Red Hat CEO Publishes Open Source Management Memoir
ectoman writes: Red Hat CEO Jim Whitehurst has just published The Open Organization, a book that chronicles his tenure as leader of the world's largest open source company. The book aims to show other business leaders how open source principles like transparency, authenticity, access, and openness can enhance their organizations. It's also filled with information about daily life inside Red Hat. Whitehurst joined Red Hat in 2008 after leaving Delta Airlines, and he says his time working in open source has changed him. "I thought I knew what it took to manage people and get work done," he writes in The Open Organization. "But the techniques I had learned, the traditional beliefs I held for management and how people are taught to run companies and lead organizations, were to be challenged when I entered the world of Red Hat and open source." All proceeds from the book benefit the Electronic Frontier Foundation, and Opensource.com is hosting free book club materials.

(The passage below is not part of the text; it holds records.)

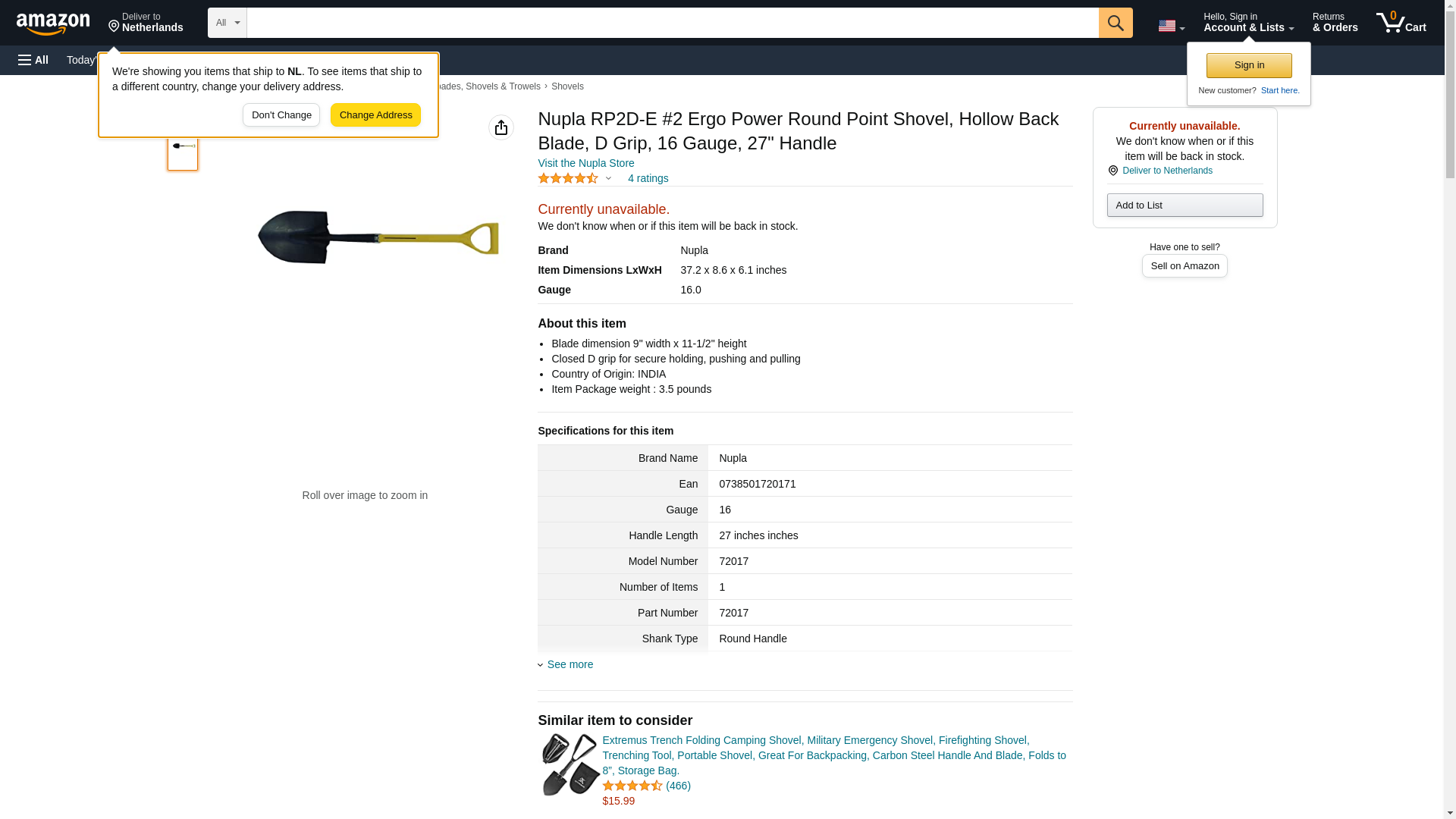This screenshot has height=819, width=1456.
Task: Select the shovel image thumbnail
Action: point(183,147)
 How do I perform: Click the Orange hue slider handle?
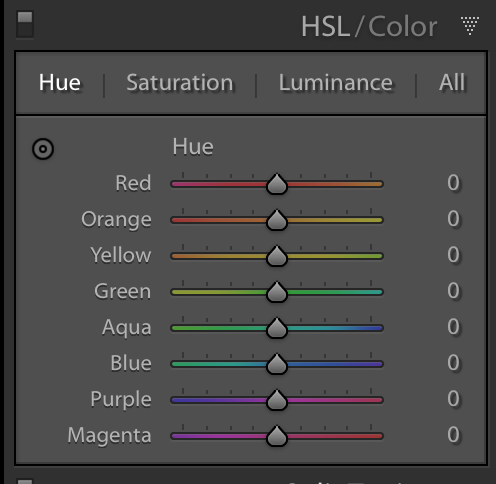pos(277,220)
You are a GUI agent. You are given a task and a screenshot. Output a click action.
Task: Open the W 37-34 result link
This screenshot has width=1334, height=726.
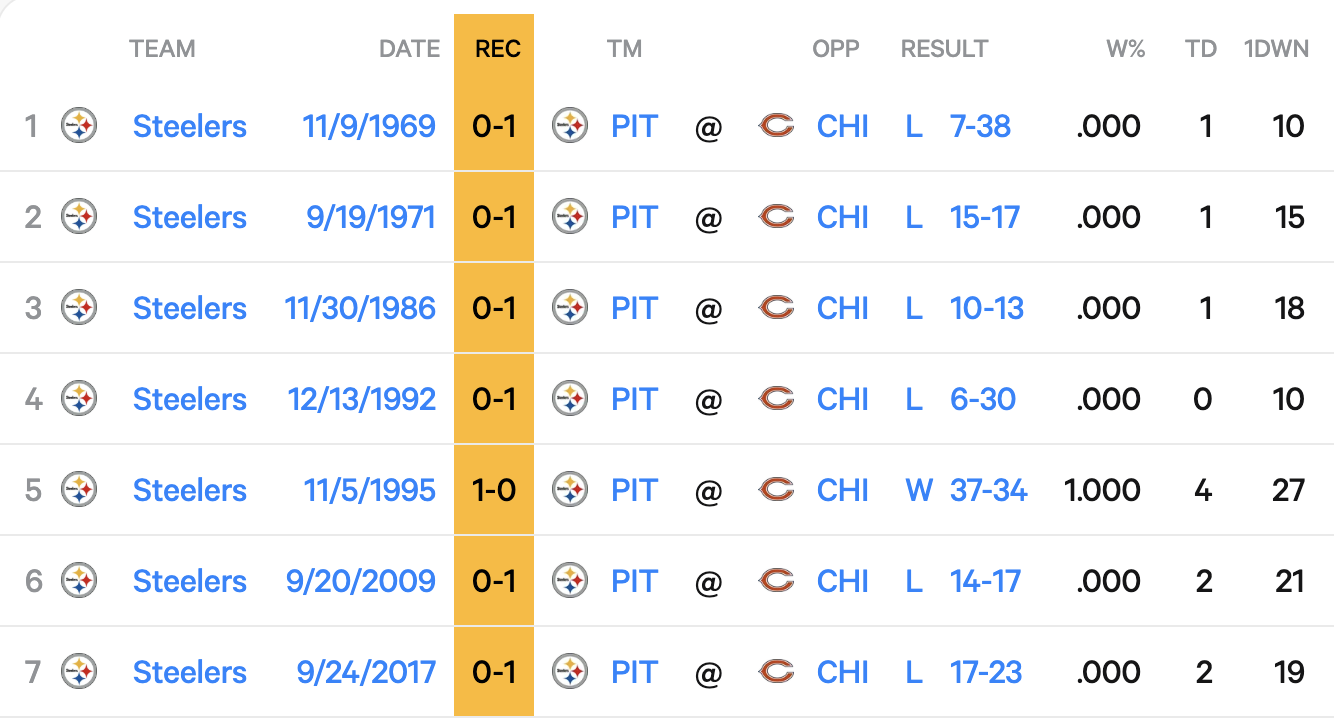967,491
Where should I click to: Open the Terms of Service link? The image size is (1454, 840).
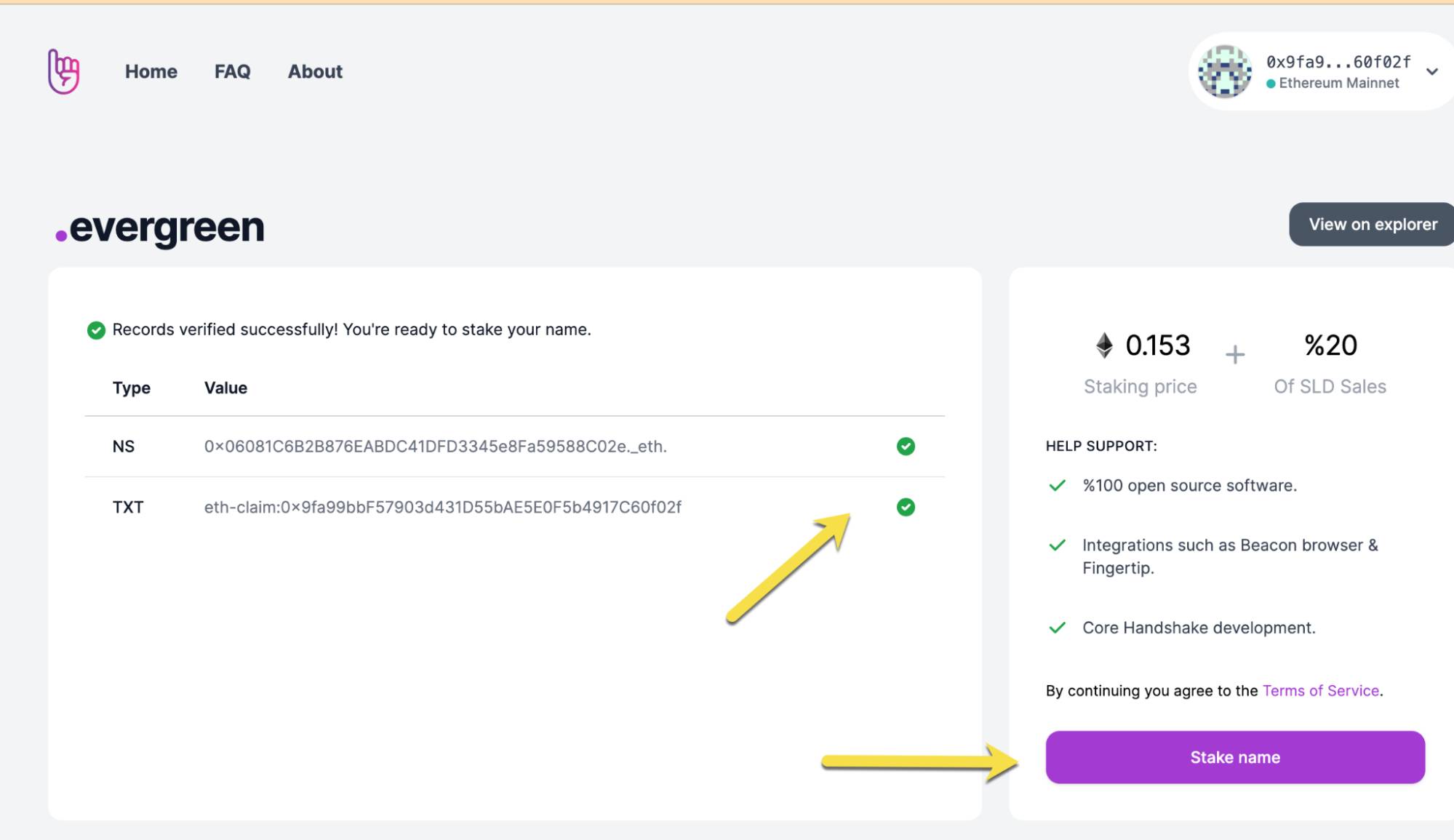(1320, 691)
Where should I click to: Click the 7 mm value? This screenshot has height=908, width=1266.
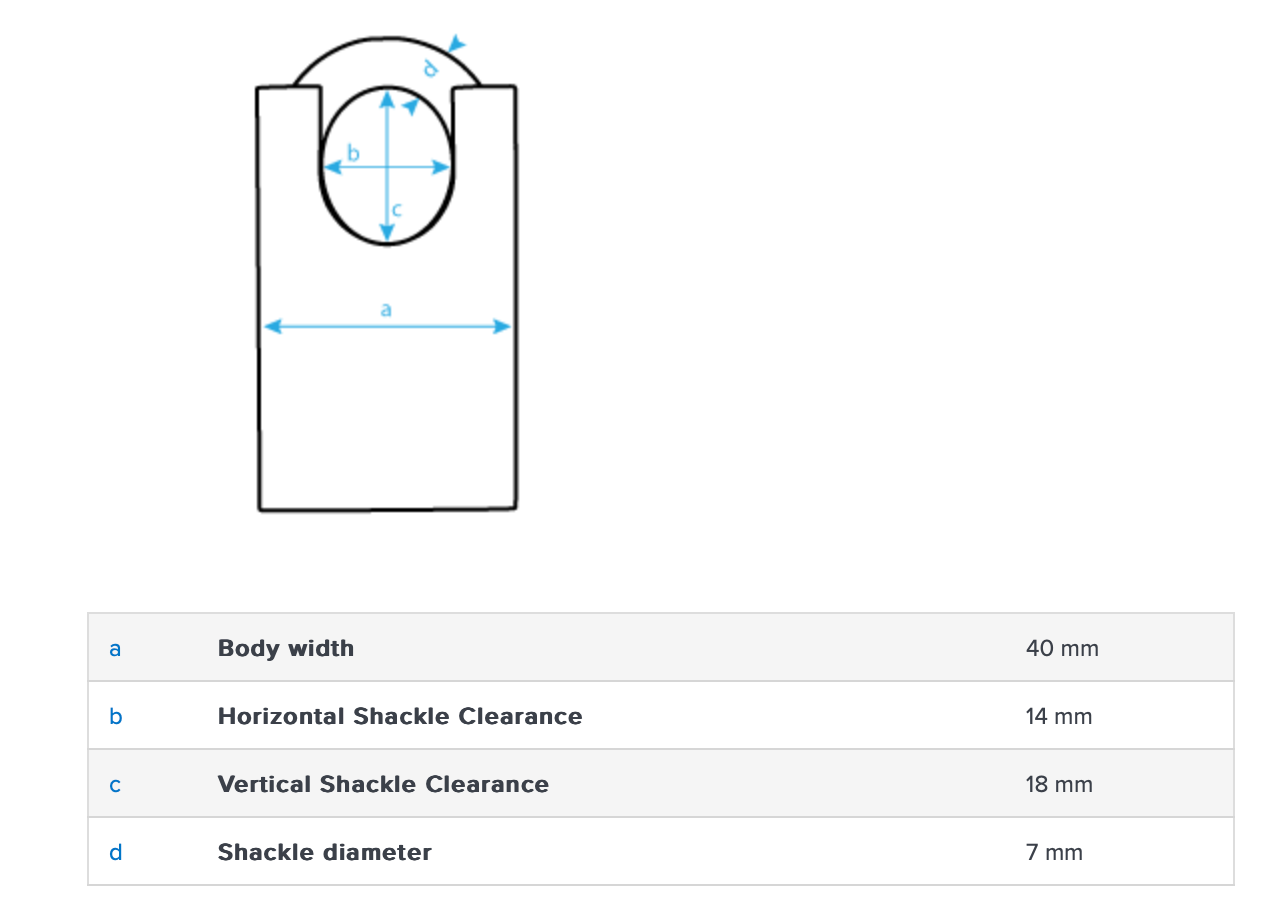point(1054,852)
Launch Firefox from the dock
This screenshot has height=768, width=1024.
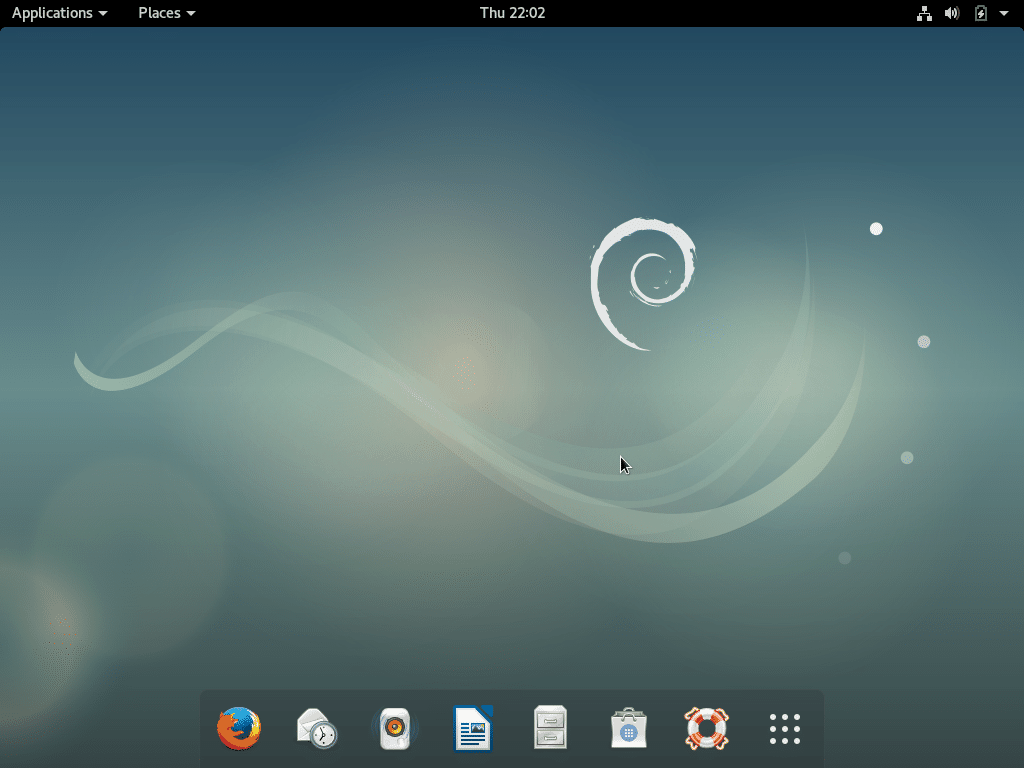[239, 729]
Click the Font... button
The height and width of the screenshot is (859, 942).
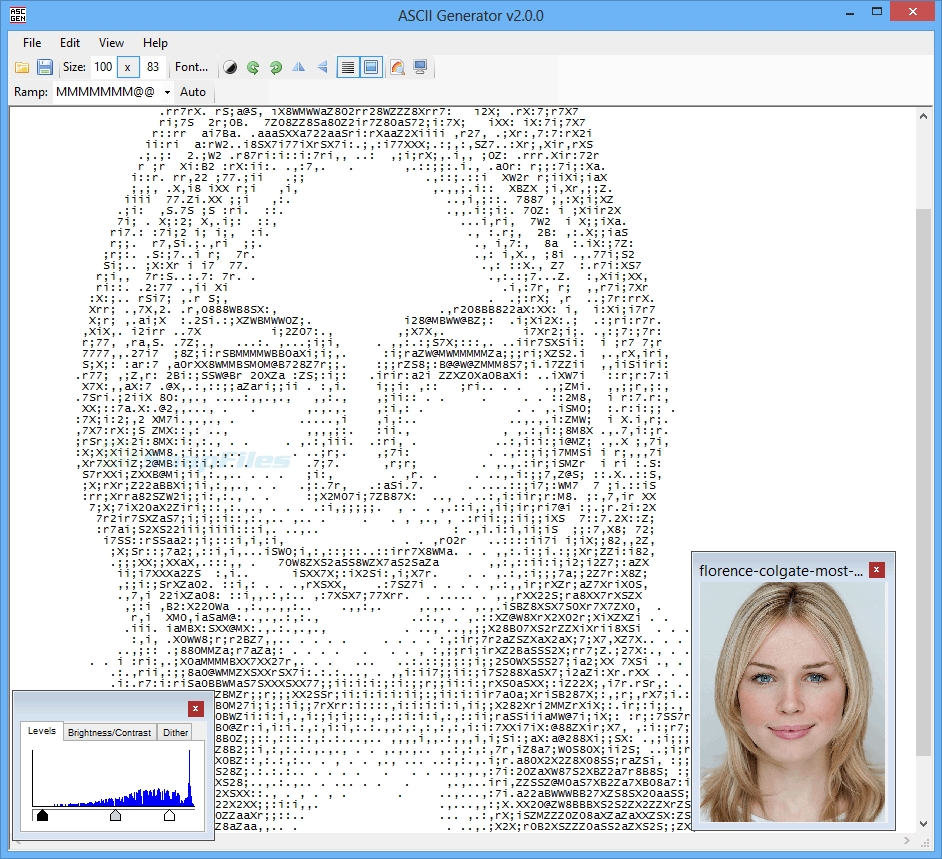(191, 67)
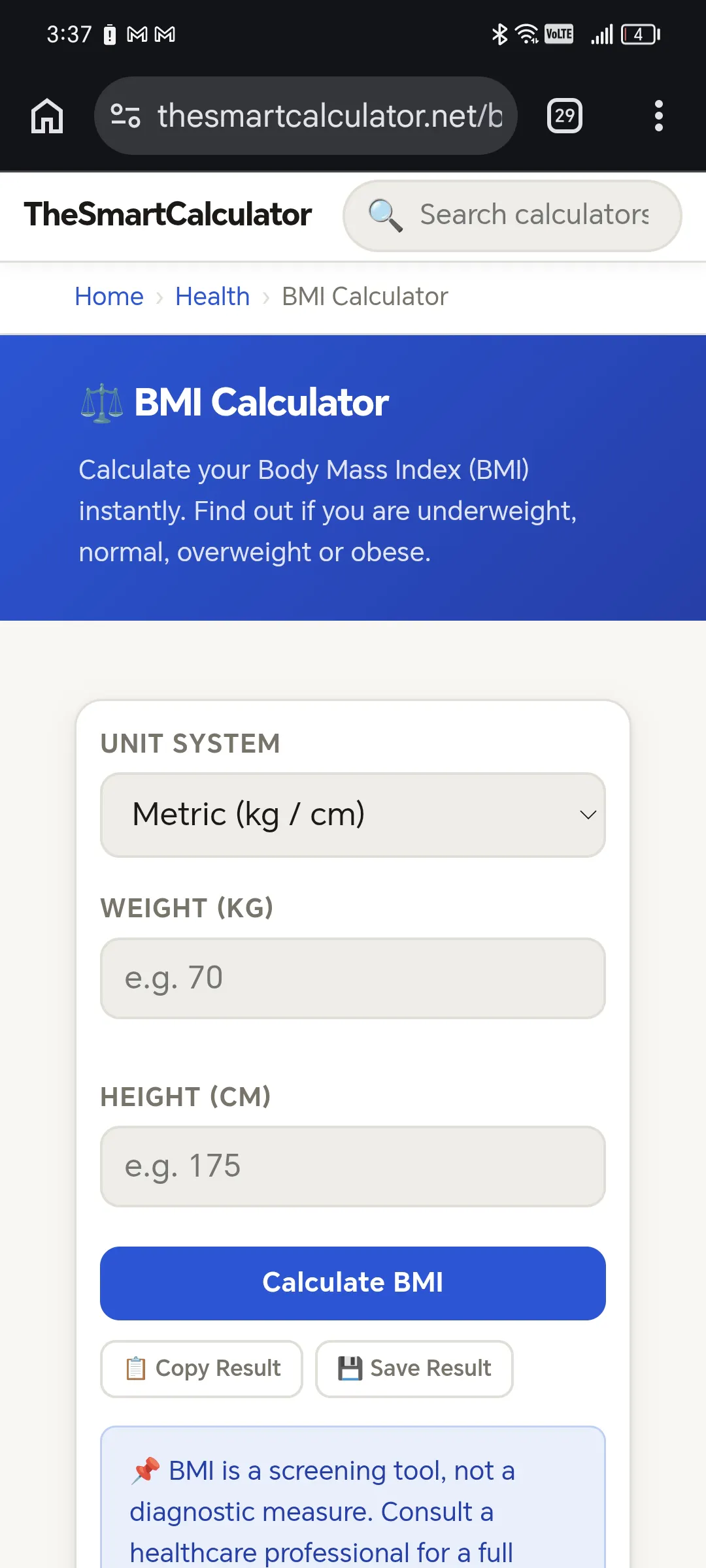The width and height of the screenshot is (706, 1568).
Task: Focus the Height (cm) input field
Action: pos(353,1166)
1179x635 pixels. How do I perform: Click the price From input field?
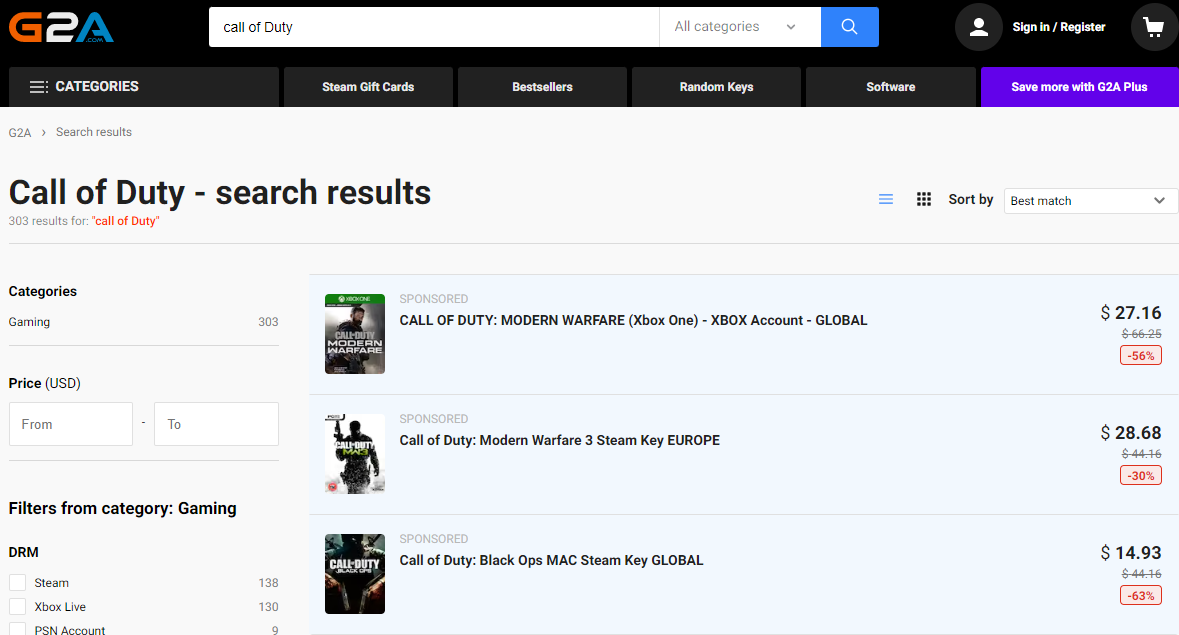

patting himself on the back.
Seems like he took over just before Red Hat started to suck.
For the last few years, Red Hat has been making a lot of peculiar decisions to replace standard Linux components, with inferior Red Hat components. Now we have systemd, and an all out war against POSIX, and all things standard UNIX/Linux in favor of Red Hat's propriety solutions.
I am surprised that so few people see the writing on the wall.